I have an automated script (made in Node.js + TS) that creates some files automatically and replaces some template content depending on the user input.
The thing is, I need to append data to a file after a specific content, but keeping its structure as it is a JS object file.
The file content is something similar to this:
export const myConst = {
abc: {
propA: {
contentA: 'something',
contentB: getMyContent('something').url,
},
propB: {
contentC: 'another content',
contentD: 'another url',
}
},
def: {
propC: {
contentE: 'loremipsum',
contentF: getMyContent('lorem').name,
},
}
}
What I'd like to do is to introduce a new structure inside one of the already defined properties without messing with the original structure.

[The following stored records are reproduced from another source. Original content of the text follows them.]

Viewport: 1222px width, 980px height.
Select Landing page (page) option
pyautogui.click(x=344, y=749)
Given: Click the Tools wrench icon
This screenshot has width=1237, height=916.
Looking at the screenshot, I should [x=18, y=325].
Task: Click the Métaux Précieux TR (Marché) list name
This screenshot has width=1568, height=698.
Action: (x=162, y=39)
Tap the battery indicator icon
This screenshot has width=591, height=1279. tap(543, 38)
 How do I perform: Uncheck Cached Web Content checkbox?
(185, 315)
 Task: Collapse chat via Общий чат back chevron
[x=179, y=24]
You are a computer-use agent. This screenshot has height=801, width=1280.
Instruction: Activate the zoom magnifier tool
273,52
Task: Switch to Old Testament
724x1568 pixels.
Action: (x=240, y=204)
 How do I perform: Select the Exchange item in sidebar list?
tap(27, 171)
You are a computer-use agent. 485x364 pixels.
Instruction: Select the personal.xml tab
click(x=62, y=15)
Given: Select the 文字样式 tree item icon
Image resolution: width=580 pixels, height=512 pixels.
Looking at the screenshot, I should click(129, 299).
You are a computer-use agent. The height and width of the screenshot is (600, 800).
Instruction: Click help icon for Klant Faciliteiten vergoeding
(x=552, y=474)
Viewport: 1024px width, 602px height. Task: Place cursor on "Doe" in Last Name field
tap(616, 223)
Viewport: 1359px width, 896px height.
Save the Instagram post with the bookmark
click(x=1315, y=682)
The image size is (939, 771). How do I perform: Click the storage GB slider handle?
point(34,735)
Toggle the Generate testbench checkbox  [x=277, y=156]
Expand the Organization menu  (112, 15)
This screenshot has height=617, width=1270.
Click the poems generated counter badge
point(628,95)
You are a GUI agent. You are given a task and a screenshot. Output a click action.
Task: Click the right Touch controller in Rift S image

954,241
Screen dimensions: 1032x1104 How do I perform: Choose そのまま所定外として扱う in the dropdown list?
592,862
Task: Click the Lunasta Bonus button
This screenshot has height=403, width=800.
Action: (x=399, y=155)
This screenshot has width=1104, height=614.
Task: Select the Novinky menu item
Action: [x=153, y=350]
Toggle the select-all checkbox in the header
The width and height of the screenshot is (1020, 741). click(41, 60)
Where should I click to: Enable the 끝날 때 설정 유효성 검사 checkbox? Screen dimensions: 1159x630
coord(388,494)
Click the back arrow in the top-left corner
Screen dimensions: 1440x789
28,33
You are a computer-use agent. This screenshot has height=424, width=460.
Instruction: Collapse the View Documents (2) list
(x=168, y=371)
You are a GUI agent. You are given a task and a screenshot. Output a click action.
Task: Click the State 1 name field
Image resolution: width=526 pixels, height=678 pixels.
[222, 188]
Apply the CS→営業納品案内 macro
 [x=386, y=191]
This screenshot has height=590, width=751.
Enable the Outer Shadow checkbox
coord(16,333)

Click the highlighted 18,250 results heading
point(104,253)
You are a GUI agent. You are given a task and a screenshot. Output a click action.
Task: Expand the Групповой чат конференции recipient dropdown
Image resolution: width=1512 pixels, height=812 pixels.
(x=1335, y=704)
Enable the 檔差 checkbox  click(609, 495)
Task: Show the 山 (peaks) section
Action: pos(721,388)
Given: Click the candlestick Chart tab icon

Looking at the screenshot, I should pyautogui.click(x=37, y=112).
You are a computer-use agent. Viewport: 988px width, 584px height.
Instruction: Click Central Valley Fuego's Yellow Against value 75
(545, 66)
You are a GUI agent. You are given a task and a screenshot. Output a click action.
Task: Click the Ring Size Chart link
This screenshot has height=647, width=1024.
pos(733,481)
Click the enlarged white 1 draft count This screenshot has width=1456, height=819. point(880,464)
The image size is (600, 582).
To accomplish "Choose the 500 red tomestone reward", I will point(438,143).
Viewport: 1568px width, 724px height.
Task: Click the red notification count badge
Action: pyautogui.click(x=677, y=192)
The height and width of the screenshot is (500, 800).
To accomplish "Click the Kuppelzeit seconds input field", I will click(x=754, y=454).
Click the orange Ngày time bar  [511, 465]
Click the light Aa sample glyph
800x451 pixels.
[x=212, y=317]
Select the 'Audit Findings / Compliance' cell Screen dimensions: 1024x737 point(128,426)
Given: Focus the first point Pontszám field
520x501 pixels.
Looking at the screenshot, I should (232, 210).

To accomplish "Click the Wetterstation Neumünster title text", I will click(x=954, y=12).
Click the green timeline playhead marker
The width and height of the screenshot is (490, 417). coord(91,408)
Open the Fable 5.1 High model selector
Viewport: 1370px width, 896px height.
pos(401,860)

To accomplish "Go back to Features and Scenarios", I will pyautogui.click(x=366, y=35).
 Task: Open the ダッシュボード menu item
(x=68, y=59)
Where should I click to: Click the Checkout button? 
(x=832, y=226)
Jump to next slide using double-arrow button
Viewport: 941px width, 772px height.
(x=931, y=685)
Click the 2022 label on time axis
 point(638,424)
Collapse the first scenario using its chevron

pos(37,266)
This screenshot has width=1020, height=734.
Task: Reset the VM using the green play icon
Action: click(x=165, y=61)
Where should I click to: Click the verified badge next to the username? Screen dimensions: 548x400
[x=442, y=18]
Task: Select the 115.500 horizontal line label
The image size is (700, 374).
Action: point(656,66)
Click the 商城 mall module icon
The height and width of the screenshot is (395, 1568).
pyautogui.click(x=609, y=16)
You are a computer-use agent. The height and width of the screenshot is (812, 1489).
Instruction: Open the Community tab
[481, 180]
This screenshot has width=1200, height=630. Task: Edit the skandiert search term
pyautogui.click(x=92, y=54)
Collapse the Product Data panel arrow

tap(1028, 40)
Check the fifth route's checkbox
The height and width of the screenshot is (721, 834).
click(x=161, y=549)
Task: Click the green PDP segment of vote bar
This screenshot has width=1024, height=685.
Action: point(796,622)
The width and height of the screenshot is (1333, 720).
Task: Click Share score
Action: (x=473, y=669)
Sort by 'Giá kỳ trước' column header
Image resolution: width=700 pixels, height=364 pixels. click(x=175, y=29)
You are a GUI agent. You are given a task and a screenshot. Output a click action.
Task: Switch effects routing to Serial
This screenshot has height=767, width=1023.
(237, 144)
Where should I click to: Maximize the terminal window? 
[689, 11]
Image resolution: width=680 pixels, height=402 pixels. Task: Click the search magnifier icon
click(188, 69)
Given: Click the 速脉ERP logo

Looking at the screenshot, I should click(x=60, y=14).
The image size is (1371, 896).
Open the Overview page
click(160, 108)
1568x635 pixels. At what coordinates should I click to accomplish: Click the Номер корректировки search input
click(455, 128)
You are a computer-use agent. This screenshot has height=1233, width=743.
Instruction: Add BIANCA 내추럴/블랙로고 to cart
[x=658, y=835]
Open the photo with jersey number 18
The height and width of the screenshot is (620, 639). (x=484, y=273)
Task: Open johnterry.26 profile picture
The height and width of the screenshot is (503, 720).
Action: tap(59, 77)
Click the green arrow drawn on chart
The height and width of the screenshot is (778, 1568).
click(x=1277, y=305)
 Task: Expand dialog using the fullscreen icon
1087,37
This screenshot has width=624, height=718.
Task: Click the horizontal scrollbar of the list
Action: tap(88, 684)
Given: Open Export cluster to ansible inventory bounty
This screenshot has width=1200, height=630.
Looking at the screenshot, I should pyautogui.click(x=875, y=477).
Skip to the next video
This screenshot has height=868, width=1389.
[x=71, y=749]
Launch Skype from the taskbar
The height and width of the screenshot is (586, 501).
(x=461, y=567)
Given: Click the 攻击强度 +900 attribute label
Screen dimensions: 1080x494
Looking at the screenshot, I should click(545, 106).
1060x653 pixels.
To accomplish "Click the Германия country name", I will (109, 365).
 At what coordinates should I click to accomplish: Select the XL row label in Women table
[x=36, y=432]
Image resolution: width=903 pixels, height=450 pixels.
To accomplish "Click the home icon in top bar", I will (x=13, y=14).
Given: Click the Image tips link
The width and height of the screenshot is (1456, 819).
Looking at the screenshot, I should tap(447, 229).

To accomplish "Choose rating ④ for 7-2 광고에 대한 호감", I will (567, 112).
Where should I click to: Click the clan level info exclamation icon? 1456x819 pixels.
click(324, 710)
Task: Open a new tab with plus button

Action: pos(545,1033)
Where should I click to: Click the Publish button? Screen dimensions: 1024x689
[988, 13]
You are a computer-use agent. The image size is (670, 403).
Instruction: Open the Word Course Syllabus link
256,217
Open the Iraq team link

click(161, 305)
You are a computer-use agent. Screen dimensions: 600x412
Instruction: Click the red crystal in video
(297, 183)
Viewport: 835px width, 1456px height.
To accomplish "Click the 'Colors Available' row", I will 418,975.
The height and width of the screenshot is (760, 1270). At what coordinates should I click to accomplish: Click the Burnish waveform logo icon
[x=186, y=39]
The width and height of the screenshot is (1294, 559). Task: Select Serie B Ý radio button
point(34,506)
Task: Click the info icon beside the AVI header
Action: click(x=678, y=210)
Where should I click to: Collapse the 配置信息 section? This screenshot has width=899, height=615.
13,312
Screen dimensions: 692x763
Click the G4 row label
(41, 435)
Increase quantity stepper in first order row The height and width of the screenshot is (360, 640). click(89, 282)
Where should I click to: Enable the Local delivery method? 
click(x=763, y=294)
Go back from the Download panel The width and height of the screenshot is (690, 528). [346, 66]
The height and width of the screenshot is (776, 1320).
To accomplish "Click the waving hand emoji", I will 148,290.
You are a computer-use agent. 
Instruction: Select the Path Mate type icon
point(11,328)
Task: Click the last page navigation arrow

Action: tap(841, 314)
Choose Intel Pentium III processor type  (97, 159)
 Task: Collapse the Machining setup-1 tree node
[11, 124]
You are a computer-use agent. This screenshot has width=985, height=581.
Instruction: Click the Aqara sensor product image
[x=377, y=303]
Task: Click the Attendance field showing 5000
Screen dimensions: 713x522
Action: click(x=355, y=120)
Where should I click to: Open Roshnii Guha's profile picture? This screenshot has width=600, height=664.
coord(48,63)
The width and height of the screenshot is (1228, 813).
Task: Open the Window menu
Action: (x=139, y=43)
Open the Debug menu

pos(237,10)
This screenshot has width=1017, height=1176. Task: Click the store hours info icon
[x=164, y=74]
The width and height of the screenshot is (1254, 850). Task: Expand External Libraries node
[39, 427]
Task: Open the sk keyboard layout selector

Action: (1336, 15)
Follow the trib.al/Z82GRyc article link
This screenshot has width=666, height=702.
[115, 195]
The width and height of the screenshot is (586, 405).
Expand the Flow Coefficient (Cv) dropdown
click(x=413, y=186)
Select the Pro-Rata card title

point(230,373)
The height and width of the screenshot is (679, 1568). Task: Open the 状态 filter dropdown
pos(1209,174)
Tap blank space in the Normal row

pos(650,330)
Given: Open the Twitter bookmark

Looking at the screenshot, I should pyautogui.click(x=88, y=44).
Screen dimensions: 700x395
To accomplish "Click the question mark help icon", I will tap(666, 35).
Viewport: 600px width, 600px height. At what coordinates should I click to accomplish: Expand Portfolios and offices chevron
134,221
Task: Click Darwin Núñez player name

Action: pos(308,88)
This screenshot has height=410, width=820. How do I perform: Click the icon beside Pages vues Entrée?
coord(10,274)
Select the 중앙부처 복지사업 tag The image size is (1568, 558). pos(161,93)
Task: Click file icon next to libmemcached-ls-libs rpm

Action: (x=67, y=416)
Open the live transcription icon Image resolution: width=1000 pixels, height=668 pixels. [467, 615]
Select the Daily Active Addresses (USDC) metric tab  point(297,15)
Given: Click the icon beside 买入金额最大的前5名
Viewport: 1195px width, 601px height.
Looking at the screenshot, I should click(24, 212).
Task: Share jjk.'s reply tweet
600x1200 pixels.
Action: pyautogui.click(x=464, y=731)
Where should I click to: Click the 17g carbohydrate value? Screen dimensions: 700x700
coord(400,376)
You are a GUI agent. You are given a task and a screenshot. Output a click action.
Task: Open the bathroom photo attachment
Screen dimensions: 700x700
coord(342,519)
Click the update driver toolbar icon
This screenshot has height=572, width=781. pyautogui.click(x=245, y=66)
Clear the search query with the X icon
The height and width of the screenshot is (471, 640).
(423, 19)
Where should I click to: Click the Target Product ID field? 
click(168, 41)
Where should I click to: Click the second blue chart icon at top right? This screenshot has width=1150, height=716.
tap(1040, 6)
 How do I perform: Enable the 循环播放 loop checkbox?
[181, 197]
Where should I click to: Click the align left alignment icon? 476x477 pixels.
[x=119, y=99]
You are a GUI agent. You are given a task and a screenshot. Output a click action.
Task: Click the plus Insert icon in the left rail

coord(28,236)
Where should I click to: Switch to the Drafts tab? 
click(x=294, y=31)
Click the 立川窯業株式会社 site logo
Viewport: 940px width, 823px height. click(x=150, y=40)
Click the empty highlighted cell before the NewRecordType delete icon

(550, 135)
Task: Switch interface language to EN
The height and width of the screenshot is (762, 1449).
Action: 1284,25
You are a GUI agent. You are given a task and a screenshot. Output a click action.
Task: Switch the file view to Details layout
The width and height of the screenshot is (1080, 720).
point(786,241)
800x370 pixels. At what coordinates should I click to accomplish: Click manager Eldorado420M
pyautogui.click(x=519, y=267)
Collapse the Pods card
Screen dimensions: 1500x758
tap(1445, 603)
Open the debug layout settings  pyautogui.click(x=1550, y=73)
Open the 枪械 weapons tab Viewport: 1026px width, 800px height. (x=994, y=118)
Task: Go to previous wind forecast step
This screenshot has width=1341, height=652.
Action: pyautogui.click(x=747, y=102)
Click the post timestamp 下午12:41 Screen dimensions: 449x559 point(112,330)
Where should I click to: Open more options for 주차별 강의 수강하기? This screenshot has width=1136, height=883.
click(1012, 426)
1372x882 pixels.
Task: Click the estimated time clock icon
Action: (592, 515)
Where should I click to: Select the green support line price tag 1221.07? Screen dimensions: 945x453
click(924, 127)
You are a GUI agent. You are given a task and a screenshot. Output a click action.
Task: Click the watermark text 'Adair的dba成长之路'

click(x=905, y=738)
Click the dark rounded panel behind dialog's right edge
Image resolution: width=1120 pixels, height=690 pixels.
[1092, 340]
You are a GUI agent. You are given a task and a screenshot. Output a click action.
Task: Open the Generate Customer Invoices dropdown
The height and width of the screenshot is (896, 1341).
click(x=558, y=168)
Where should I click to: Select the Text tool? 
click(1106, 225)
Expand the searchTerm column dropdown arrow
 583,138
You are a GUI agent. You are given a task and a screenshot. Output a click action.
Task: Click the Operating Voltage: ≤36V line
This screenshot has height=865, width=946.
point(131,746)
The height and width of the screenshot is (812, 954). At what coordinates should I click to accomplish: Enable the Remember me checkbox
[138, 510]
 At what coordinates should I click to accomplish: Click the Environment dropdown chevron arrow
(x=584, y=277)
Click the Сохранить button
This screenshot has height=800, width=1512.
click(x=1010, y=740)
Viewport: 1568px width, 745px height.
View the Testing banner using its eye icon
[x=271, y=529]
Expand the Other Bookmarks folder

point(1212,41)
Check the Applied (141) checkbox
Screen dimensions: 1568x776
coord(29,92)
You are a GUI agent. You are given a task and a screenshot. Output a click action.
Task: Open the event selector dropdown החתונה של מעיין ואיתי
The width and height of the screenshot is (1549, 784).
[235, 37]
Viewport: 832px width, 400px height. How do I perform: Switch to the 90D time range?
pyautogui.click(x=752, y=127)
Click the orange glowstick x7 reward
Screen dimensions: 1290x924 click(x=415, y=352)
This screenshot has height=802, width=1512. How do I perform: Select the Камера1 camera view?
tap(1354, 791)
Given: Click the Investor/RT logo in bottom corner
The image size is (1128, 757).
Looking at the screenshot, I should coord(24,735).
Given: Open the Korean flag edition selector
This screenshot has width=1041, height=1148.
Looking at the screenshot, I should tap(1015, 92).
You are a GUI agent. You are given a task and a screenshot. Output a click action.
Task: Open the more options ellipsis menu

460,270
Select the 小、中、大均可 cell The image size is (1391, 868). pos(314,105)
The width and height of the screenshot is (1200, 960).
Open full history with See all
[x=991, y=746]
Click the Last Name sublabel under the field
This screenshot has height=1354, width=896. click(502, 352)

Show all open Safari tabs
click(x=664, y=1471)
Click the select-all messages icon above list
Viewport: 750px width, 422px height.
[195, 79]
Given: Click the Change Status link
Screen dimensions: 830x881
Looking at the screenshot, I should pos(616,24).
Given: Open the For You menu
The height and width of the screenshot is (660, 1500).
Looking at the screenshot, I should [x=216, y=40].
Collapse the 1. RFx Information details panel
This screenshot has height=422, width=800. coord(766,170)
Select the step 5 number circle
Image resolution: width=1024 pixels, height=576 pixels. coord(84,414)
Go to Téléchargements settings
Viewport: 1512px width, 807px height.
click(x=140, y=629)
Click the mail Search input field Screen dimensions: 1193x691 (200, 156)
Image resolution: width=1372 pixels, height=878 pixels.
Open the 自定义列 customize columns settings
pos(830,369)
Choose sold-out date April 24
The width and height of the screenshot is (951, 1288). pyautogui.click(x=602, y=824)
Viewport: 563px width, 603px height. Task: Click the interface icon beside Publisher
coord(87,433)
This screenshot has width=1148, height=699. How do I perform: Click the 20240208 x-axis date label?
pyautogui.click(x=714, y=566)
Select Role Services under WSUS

For example, I'd like to append a new property inside abc
property, so that the result looks like this:
...
abc: {
propA: {
contentA: 'something',
contentB: getMyContent('something').url,
},
newProp: {
myNewProp: getMyContent('newProp').url,
},
propB: {
contentC: 'another content',
contentD: 'another url',
},
},
...
I've thought of finding the contents of the file (i.e.: propA: {
) and then append in a new line, but two properties with the same name might exist at different levels, so that would be innacurate and prone to errors.
Also, I can't save this as a JSON, parse it, modify it and re-write it, since it has calls to some helper functions on the file, as you can see with getMyContent
.
Is there any way to append content into a file defining object properties after a specific property without messing with the object structure?
I'm using fs-extra
library for all the file modifications.